Говорят, что по морщинам на лице можно прочитать судьбу человека. Ее лицо обманчиво – ни лишений, ни долгой, в ухабах и расщелинах, жизни по нему не угадаешь. Анна Григорьевна, чистенькая, сухонькая старушка в белом, в мелких цветочках, платке, сидит на диване, сложив на коленях узловатые руки труженицы.
Позже, в разговоре, вспоминая о своей жизни, она несколько раз повторит: «Все своими рученьками: и детей на ноги поставила, и огород растила, и внуков воспитала – пособлять было некому». Ее голос слаб, звучит шершаво, как надтреснутая пластинка, но лишь тогда, когда вспоминает о невзгодах жизни. Когда говорит о внуках и правнуках, интонации меняются, появляется мелодичность, особое очарование которой придает алтайский говор, – заслушаешься.

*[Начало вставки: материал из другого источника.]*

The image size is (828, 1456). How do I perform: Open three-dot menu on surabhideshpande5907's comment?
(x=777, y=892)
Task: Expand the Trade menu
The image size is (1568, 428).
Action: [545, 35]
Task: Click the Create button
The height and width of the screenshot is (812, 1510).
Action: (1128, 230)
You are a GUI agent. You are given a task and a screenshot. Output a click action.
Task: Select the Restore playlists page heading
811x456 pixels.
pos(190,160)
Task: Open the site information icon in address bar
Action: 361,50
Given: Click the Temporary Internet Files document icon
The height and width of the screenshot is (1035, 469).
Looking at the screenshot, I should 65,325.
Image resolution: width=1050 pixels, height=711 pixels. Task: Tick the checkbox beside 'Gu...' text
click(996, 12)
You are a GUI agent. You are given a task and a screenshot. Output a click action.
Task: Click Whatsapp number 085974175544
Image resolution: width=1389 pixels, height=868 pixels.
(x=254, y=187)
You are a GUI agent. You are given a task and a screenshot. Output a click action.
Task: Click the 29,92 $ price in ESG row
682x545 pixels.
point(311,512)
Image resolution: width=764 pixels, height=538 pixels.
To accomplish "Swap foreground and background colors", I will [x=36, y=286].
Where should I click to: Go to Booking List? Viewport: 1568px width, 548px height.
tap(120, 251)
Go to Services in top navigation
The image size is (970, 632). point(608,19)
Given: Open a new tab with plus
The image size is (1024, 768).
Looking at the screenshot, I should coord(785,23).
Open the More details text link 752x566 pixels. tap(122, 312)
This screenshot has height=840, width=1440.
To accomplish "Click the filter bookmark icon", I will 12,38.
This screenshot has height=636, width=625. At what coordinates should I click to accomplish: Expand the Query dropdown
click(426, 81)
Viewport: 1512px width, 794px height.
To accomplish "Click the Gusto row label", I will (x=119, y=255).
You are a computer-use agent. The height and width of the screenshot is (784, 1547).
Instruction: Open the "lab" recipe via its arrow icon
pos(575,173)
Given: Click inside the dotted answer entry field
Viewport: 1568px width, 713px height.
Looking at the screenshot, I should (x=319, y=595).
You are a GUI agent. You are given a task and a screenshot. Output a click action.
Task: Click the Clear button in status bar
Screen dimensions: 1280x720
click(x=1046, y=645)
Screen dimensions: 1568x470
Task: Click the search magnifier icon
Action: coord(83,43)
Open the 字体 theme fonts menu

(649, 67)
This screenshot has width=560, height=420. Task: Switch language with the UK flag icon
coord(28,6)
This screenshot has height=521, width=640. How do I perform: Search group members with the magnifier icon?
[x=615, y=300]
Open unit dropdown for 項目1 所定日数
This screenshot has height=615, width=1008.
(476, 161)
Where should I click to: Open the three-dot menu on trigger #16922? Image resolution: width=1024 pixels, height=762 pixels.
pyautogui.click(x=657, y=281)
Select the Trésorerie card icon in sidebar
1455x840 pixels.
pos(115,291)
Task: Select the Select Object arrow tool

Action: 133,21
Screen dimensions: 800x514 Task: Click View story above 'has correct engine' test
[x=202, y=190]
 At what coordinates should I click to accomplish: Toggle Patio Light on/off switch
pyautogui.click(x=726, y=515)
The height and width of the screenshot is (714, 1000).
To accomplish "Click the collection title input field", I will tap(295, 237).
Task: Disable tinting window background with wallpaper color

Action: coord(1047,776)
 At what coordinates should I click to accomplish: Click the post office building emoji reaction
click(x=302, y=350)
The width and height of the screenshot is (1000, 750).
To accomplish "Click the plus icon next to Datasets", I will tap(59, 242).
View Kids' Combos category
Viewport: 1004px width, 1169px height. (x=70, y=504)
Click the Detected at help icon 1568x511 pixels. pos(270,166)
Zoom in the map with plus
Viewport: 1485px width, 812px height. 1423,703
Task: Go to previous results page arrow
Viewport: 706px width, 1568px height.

Маленькая девочка из села Малашев Луг в Алтайском крае и представить не могла, что переживет своего мужа, сына, всех друзей и подруг и станет счастливой лишь на восьмом десятке лет. Большую часть жизни Анна Григорьевна проработала в колхозе на Алтае, потом на стройке.
В 80‑е годы семья перебралась в Бахчисарай. Сегодня Анна Григорьевна живет с 75‑летней дочерью, тремя внуками, шестью правнуками и праправнуками. В этом большом организме она – сердце. Мотор, который до сих пор задает ритм всей семье и который каждый старается беречь.
О возрасте
Родители рано померли. Вот бабушки мои жили долго. Одна бабушка – материна мать – прожила 99 лет. А вторая бабушка – 90. Может, и мне по природе досталось долголетие.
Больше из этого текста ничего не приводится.